The first is Bleeding Red: A Red Sox Fan's Diary of the 2004 Season by Derek Catsam. It was entered into the Lulu Blooker Prize competition with this description:

"On October 27, 2004 the Boston Red Sox won the World Series, capping an improbable postseason run that saw the team exorcise demons and send its fans into paroxysms of joy. Although Bleeding Red chronicles in great depth much of the 2004 season, it is truly a memoir about identity, unrequited love, and almost inexplicable loyalty to a team, to an idea. Even knowing the results, one cannot help but be caught in Catsam's emotions, a blend of humor and passion."

There is little to be found about the blook, just squibs here and there. From lection comes an observation about the author:

"In fact, I became more interested in the personal aspects of the diary, the accounts of a young, single, peripatetic academic life. Bleeding Red truly is a journal, not a crafted exposition, but during the long regular season, Catsam tells the reader a great deal about himself, his family history, and the long night of the Sox fan's soul" (16 march 2006).

I'm glad I found out that he was an academic because when I landed at the History News Network I wasn't sure what was going on. History News Network? Turns out that Prof Catsam posted there:

June 9, 2004
Pedro. Is. God.

"I am currently working on what I am conceiving of as a book on this year's Red Sox team. It carries the working title 'Bleeding Red: A Red Sox Fan's Diary.' We'll see where it goes -- maybe nowhere other than my own shelf, given that if the Sox win it all, there will be a deluge of books by Boston journalists and other writers with more pull and access than I have. And if they lose, the logic of the project somewhat falls apart."

Are YOU blogging with the intention of doing a book? By the way, the post announcing the "possibility of a blook" got 65 comments.

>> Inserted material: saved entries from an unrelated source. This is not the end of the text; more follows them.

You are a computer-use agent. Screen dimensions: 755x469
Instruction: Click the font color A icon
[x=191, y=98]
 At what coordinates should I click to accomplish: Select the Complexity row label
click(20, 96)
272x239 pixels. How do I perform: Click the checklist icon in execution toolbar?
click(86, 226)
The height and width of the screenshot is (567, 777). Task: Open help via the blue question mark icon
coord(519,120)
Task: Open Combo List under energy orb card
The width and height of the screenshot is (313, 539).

Keep in mind that young professor image because our next stop is the Foreign Policy Association - South Africa. I know. I couldn't believe it either. I'm tracking a guy who wrote a baseball book! Turns out it's an About page:

Derek Catsam is an assistant professor of history at the University of Texas of the Permian Basin. Derek writes about race and politics in the United States and Africa, sports, and terrorism. He is currently working on books on bus boycotts in the United States and South Africa in the 1940s and 1950s, the Freedom Rides, and South African resistance politics in the 1980s. He has lived, worked, and travelled extensively throughout southern Africa. He is also a lifelong sports fan, with the Boston Red Sox as his first true love. He was one of about three dozen people to write books about the 2004 World Champion Red Sox, and the result is Bleeding Red: A Red Sox Fan’s Diary of the 2004 Season. He writes about politics, sports, travel, pop culture, and just about anything else that comes to mind at his blog, dcat.

[The bold is mine - you'll see why later :-) ]

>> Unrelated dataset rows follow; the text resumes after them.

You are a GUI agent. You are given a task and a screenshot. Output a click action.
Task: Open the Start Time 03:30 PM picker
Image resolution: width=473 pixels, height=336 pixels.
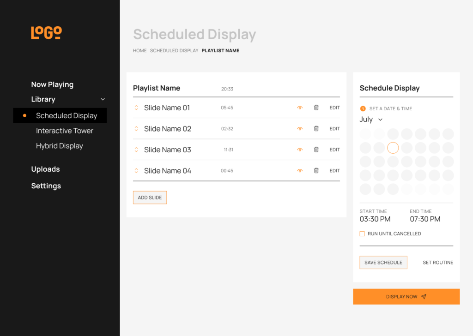(x=375, y=219)
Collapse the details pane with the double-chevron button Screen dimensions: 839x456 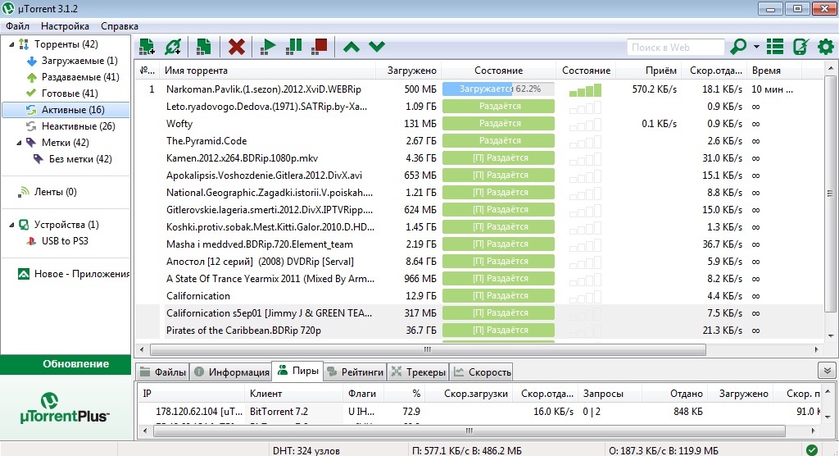point(827,371)
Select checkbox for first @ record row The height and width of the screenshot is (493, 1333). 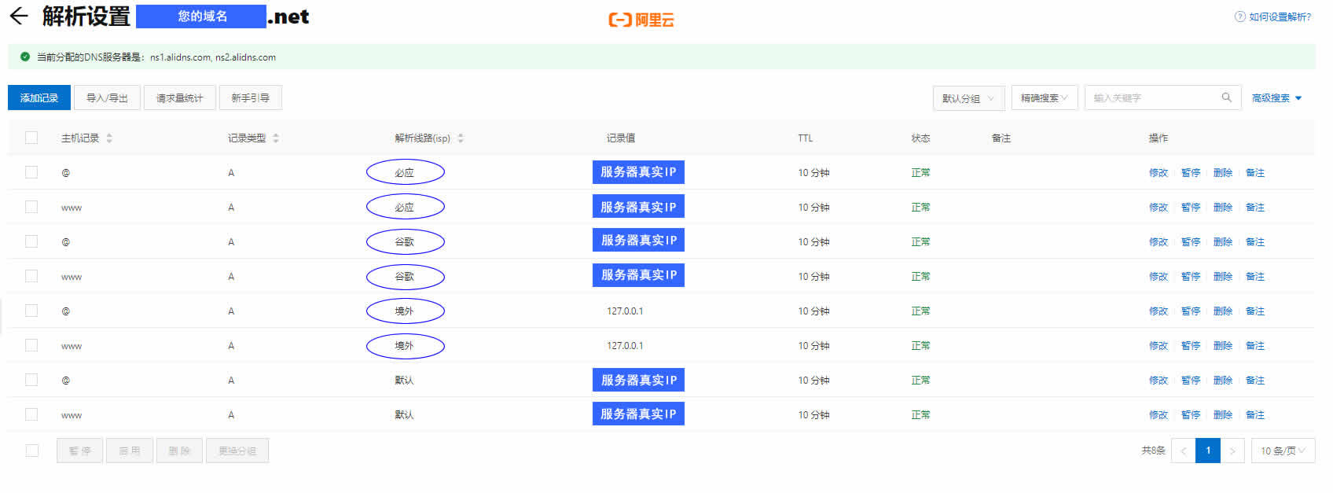click(31, 172)
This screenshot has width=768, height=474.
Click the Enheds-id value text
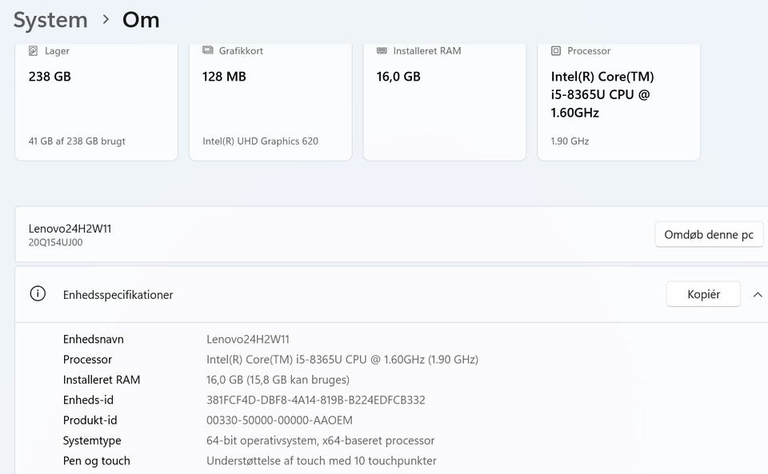(x=316, y=400)
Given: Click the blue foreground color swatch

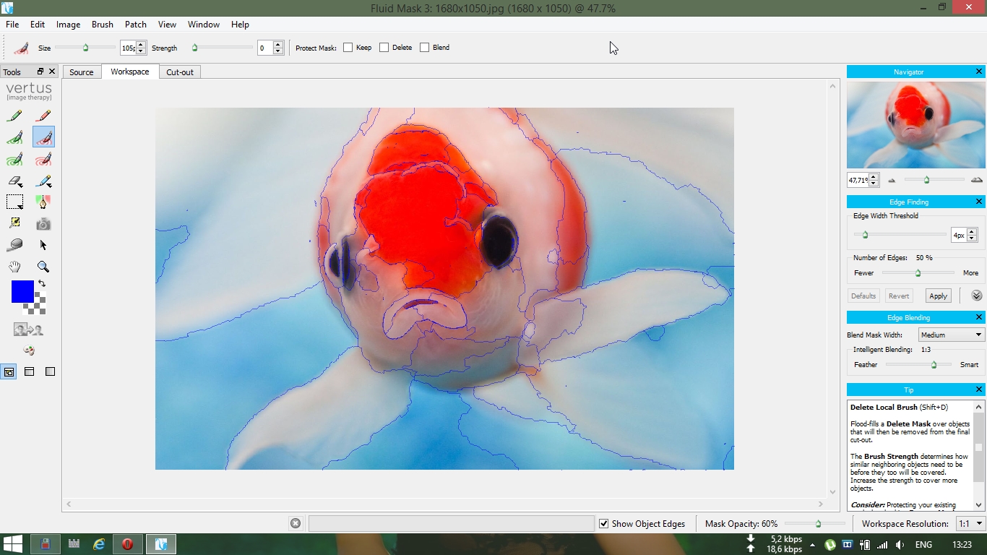Looking at the screenshot, I should click(22, 292).
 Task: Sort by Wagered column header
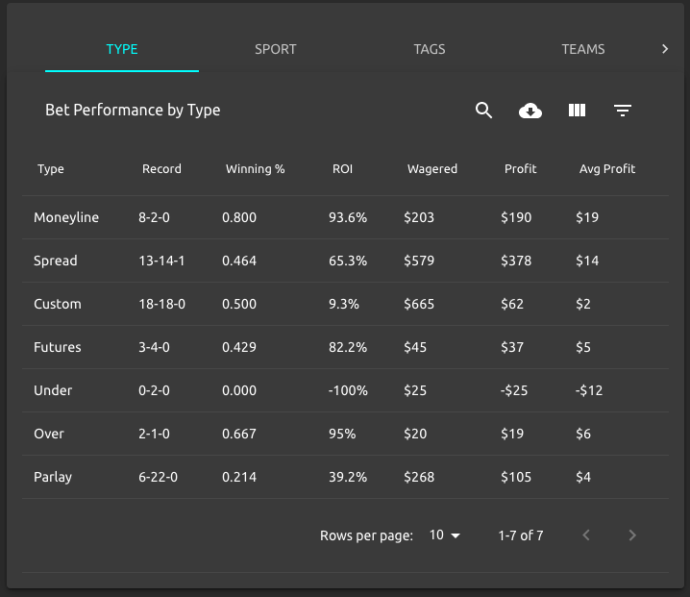(x=431, y=169)
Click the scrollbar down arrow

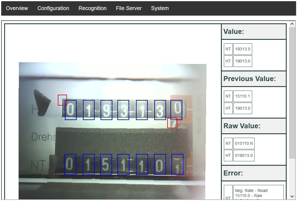click(292, 196)
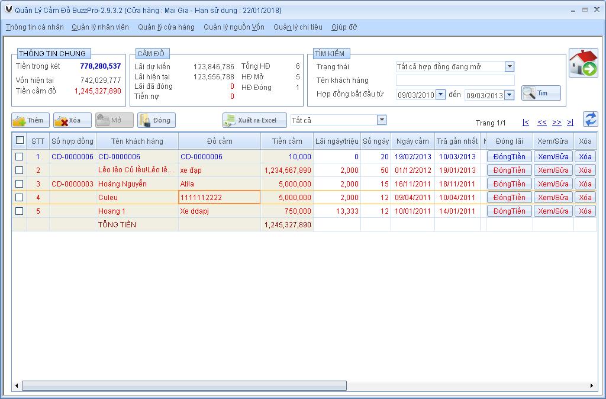
Task: Open the Quản lý nhân viên menu
Action: click(x=100, y=27)
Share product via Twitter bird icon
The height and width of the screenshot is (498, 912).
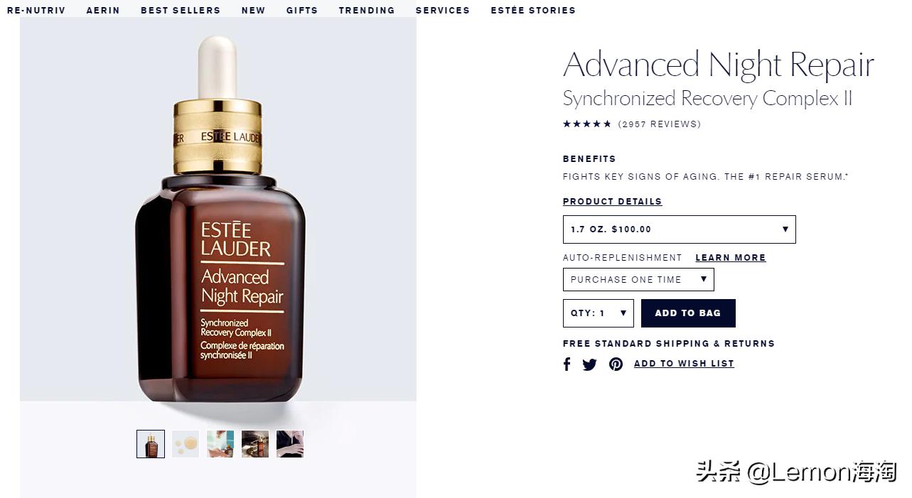[589, 364]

Back to History News Network for the last scrap I could find:

October 31, 2004

"I wrote a Sox Diary entry for today, but I decided that it is time to let Rebunk return to status quo ante. For those who want to see Sox Diary 10-31-04 click here. I do not know if it will happen or not, but I will let readers know if 'Bleeding Red: A Red Sox Fan's Diary' gets a publisher.

Note that in my wanderings I only saw two references to a blog. The letters "dcat" which presumably stands for Derek Catsam. And Rebunk. This is not the normal situation as the Blooker Blog gives the web reference that the blook is based on. When I followed Derek's it gave me "File Not Found." I figured he had taken it down. Not so. I went back and discovered that there was a typo in the listing. I corrected that and found the blog. Yippee! The correct address is http://www.ephblog.com/ and starts on June 18, 2004.

I found only one item of particular interest to a discussion of blooks:

August 18, 2005

Those of you who followed the Red Sox Diaries either on Ephblog or on Rebunk might be interested in knowing that it looks as if it will see the light of day as a book that should be out by the 2005 playoffs. I will have more details as the publication date comes closer, but it is being published by a subsidiary of a small academic press [Vellum].

I did not give up entirely on this project when it was clear that Stephen King’s and Stewart O’Nan’s seemingly similar book (and several others by folks with names almost as big) had made the market impossibly tight among the major presses. For a while I even had some nibbles, but in the end, the King name and the sheer oncoming glut of quickie Sox books scared off even the most intrepid editors. [Told you we'd get back to the 3 dozen people writing books]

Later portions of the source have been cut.